**Goal**
Convert every line of the entries below into one JSON list of strings, with one string for each line and blank lines skipped.

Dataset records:
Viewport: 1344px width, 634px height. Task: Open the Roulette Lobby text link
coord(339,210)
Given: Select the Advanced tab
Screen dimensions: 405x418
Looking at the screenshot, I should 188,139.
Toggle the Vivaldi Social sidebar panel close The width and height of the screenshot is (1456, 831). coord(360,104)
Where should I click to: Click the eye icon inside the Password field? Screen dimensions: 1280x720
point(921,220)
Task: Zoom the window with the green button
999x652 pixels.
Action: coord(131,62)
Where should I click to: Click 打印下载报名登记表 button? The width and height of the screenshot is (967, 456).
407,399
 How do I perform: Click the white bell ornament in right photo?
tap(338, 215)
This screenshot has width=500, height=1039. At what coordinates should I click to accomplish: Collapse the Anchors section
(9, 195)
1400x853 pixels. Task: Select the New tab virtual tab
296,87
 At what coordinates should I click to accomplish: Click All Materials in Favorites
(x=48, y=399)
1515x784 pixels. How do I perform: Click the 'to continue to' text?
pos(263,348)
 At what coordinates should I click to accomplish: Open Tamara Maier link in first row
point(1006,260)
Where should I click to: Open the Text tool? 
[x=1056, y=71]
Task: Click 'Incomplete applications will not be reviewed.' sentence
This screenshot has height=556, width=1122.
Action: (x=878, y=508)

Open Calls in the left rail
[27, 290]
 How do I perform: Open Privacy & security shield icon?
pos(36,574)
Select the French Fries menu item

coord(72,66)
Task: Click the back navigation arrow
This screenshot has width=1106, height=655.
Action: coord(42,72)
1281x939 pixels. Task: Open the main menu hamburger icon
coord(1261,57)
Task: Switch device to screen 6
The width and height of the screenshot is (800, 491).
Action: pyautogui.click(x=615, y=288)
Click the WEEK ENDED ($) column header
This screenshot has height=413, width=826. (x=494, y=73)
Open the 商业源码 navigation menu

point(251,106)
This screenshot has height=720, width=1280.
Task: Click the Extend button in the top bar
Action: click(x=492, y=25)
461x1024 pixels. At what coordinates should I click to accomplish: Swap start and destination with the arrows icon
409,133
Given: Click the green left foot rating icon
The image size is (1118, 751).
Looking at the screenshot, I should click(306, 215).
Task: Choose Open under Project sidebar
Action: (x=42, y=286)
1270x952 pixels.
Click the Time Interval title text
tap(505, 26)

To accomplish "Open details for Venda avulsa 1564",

**Solution to this task**
[
  "Viewport: 1344px width, 634px height. Task: Open the Roulette Lobby text link",
  "coord(339,210)",
  "Given: Select the Advanced tab",
  "Screen dimensions: 405x418",
  "Looking at the screenshot, I should 188,139.",
  "Toggle the Vivaldi Social sidebar panel close The width and height of the screenshot is (1456, 831). coord(360,104)",
  "Where should I click to: Click the eye icon inside the Password field? Screen dimensions: 1280x720",
  "point(921,220)",
  "Task: Zoom the window with the green button",
  "999x652 pixels.",
  "Action: coord(131,62)",
  "Where should I click to: Click 打印下载报名登记表 button? The width and height of the screenshot is (967, 456).",
  "407,399",
  " How do I perform: Click the white bell ornament in right photo?",
  "tap(338, 215)",
  "This screenshot has width=500, height=1039. At what coordinates should I click to accomplish: Collapse the Anchors section",
  "(9, 195)",
  "1400x853 pixels. Task: Select the New tab virtual tab",
  "296,87",
  " At what coordinates should I click to accomplish: Click All Materials in Favorites",
  "(x=48, y=399)",
  "1515x784 pixels. How do I perform: Click the 'to continue to' text?",
  "pos(263,348)",
  " At what coordinates should I click to accomplish: Open Tamara Maier link in first row",
  "point(1006,260)",
  "Where should I click to: Open the Text tool? ",
  "[x=1056, y=71]",
  "Task: Click 'Incomplete applications will not be reviewed.' sentence",
  "This screenshot has height=556, width=1122.",
  "Action: (x=878, y=508)",
  "Open Calls in the left rail",
  "[27, 290]",
  " How do I perform: Open Privacy & security shield icon?",
  "pos(36,574)",
  "Select the French Fries menu item",
  "coord(72,66)",
  "Task: Click the back navigation arrow",
  "This screenshot has width=1106, height=655.",
  "Action: coord(42,72)",
  "1281x939 pixels. Task: Open the main menu hamburger icon",
  "coord(1261,57)",
  "Task: Switch device to screen 6",
  "The width and height of the screenshot is (800, 491).",
  "Action: pyautogui.click(x=615, y=288)",
  "Click the WEEK ENDED ($) column header",
  "This screenshot has height=413, width=826. (x=494, y=73)",
  "Open the 商业源码 navigation menu",
  "point(251,106)",
  "This screenshot has height=720, width=1280.",
  "Task: Click the Extend button in the top bar",
  "Action: click(x=492, y=25)",
  "461x1024 pixels. At what coordinates should I click to accomplish: Swap start and destination with the arrows icon",
  "409,133",
  "Given: Click the green left foot rating icon",
  "The image size is (1118, 751).",
  "Looking at the screenshot, I should click(306, 215).",
  "Task: Choose Open under Project sidebar",
  "Action: (x=42, y=286)",
  "1270x952 pixels.",
  "Click the Time Interval title text",
  "tap(505, 26)",
  "To accomplish \"Open details for Venda avulsa 1564\","
]